→ THE INPUT
****************************************
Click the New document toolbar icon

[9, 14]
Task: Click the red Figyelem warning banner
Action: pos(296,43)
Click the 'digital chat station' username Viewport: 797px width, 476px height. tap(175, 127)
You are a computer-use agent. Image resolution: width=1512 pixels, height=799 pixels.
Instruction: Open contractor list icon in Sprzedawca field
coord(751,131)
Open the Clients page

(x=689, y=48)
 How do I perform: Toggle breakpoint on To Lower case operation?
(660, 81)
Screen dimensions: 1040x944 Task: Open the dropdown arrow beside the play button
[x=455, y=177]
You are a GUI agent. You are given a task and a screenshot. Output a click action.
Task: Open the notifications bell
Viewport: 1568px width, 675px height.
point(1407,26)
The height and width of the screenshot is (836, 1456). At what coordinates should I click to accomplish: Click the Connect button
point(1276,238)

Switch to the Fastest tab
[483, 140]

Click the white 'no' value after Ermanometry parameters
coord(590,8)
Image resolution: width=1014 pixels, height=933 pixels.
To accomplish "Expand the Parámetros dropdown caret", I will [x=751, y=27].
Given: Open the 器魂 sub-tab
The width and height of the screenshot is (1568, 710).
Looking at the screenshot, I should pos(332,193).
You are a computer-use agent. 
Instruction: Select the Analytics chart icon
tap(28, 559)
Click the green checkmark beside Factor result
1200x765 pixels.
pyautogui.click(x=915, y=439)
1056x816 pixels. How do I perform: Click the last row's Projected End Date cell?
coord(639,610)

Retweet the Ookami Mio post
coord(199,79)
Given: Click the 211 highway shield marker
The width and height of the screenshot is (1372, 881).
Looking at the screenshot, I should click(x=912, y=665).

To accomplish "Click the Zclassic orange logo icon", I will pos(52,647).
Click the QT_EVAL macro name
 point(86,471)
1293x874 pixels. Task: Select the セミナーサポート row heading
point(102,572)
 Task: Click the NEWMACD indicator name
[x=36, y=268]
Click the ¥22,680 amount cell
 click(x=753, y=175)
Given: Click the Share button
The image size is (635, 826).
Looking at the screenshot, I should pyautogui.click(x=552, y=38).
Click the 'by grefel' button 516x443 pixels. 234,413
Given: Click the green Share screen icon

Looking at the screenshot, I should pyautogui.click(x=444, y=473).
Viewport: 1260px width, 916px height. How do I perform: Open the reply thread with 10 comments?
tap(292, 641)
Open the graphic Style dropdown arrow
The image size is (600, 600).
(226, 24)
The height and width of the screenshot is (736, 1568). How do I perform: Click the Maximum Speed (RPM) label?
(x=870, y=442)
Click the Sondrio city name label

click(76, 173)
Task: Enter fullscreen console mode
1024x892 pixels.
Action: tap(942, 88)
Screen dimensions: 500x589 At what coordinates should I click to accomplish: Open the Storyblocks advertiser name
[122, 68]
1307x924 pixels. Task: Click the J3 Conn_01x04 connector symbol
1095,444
****************************************
→ INSTRUCTIONS FOR THE TASK
Quote every one of the records above verbatim, line for line.

→ ANSWER FOR THIS EXERCISE
Click the New document toolbar icon

[9, 14]
Task: Click the red Figyelem warning banner
Action: pos(296,43)
Click the 'digital chat station' username Viewport: 797px width, 476px height. tap(175, 127)
You are a computer-use agent. Image resolution: width=1512 pixels, height=799 pixels.
Instruction: Open contractor list icon in Sprzedawca field
coord(751,131)
Open the Clients page

(x=689, y=48)
 How do I perform: Toggle breakpoint on To Lower case operation?
(660, 81)
Screen dimensions: 1040x944 Task: Open the dropdown arrow beside the play button
[x=455, y=177]
You are a GUI agent. You are given a task and a screenshot. Output a click action.
Task: Open the notifications bell
Viewport: 1568px width, 675px height.
point(1407,26)
The height and width of the screenshot is (836, 1456). At what coordinates should I click to accomplish: Click the Connect button
point(1276,238)

Switch to the Fastest tab
[483, 140]

Click the white 'no' value after Ermanometry parameters
coord(590,8)
Image resolution: width=1014 pixels, height=933 pixels.
To accomplish "Expand the Parámetros dropdown caret", I will [x=751, y=27].
Given: Open the 器魂 sub-tab
The width and height of the screenshot is (1568, 710).
Looking at the screenshot, I should pos(332,193).
You are a computer-use agent. 
Instruction: Select the Analytics chart icon
tap(28, 559)
Click the green checkmark beside Factor result
1200x765 pixels.
pyautogui.click(x=915, y=439)
1056x816 pixels. How do I perform: Click the last row's Projected End Date cell?
coord(639,610)

Retweet the Ookami Mio post
coord(199,79)
Given: Click the 211 highway shield marker
The width and height of the screenshot is (1372, 881).
Looking at the screenshot, I should click(x=912, y=665).

To accomplish "Click the Zclassic orange logo icon", I will pos(52,647).
Click the QT_EVAL macro name
 point(86,471)
1293x874 pixels. Task: Select the セミナーサポート row heading
point(102,572)
 Task: Click the NEWMACD indicator name
[x=36, y=268]
Click the ¥22,680 amount cell
 click(x=753, y=175)
Given: Click the Share button
The image size is (635, 826).
Looking at the screenshot, I should pyautogui.click(x=552, y=38).
Click the 'by grefel' button 516x443 pixels. 234,413
Given: Click the green Share screen icon

Looking at the screenshot, I should pyautogui.click(x=444, y=473).
Viewport: 1260px width, 916px height. How do I perform: Open the reply thread with 10 comments?
tap(292, 641)
Open the graphic Style dropdown arrow
The image size is (600, 600).
(226, 24)
The height and width of the screenshot is (736, 1568). How do I perform: Click the Maximum Speed (RPM) label?
(x=870, y=442)
Click the Sondrio city name label

click(76, 173)
Task: Enter fullscreen console mode
1024x892 pixels.
Action: tap(942, 88)
Screen dimensions: 500x589 At what coordinates should I click to accomplish: Open the Storyblocks advertiser name
[122, 68]
1307x924 pixels. Task: Click the J3 Conn_01x04 connector symbol
1095,444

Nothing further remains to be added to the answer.